RECORD EXTRACTS:
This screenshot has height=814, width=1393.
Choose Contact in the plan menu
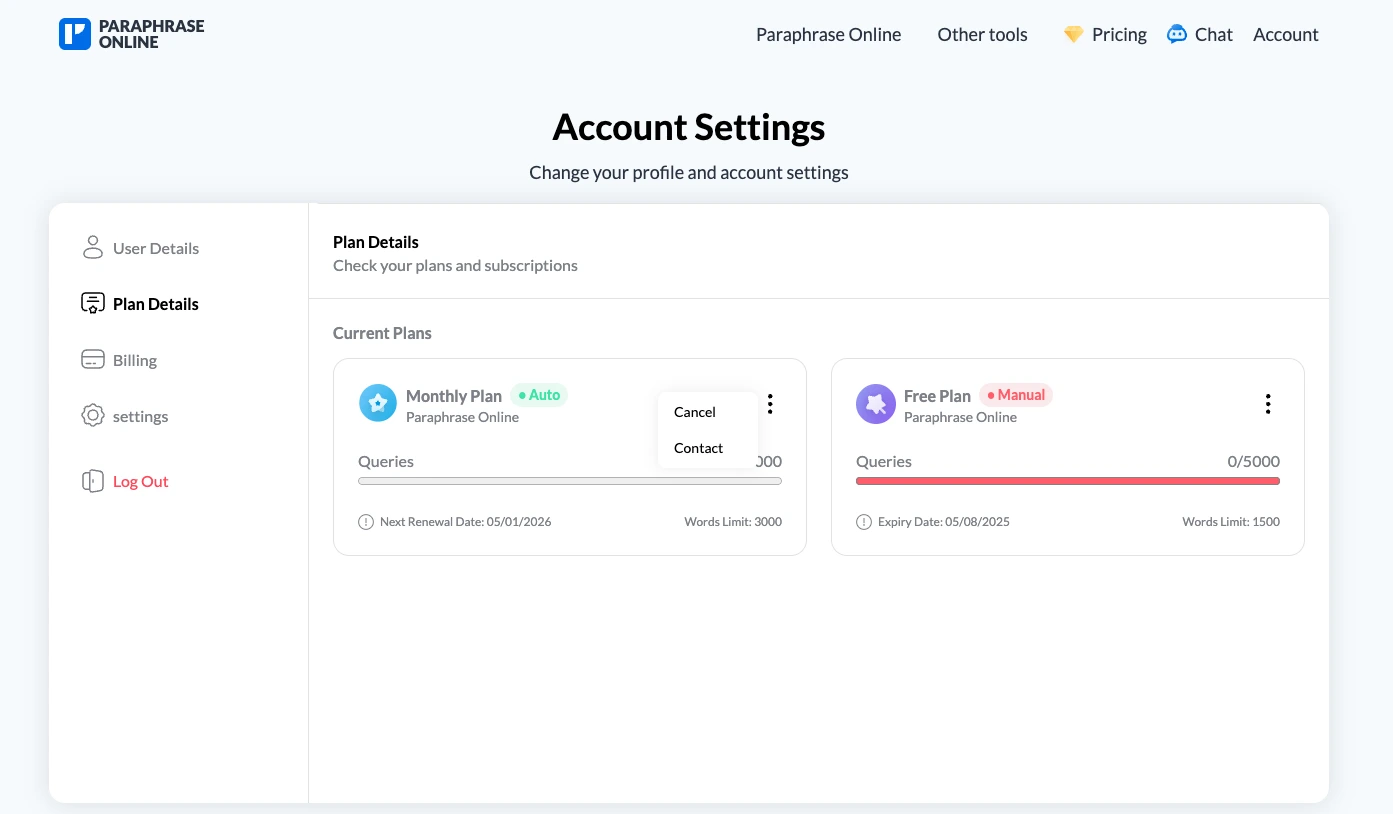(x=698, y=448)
* * *
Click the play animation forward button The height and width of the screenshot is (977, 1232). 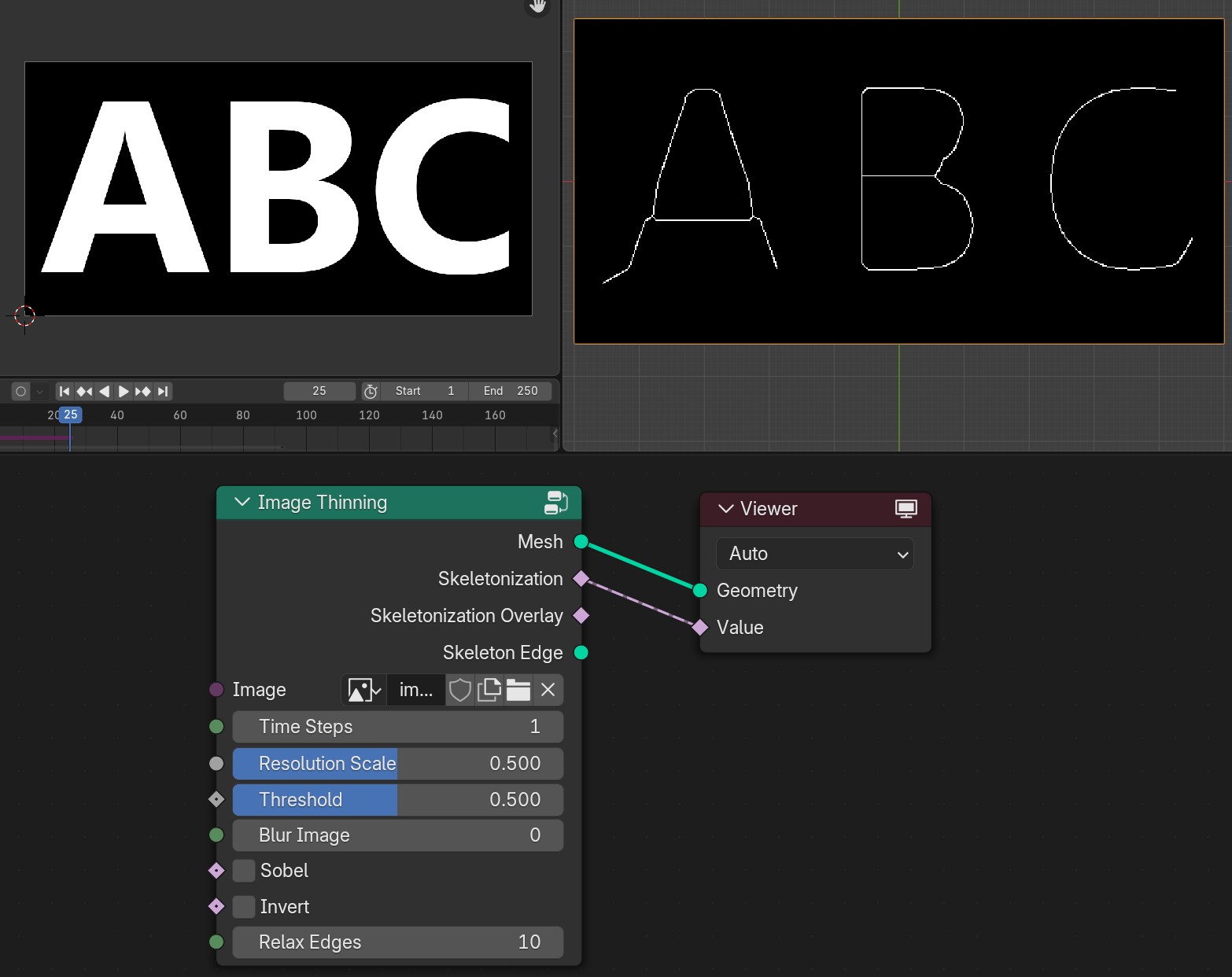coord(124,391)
==
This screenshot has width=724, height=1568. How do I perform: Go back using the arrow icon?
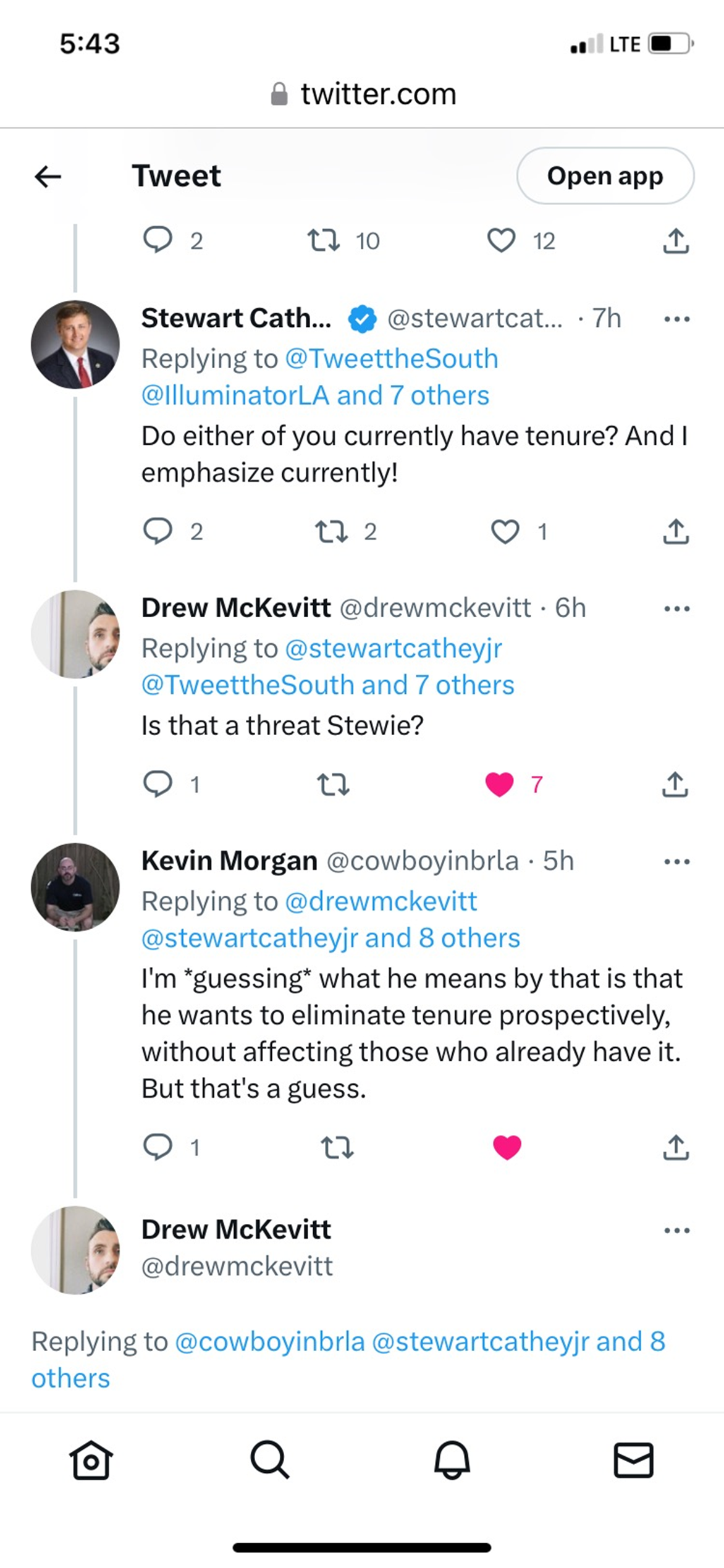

YOUR OBJECTIVE: Wherever "This" occurs in the entries above, copy the line it sits on.

EXERCISE RESPONSE:
This screenshot has height=814, width=1393.
This screenshot has width=724, height=1568. How do I perform: Go back using the arrow icon?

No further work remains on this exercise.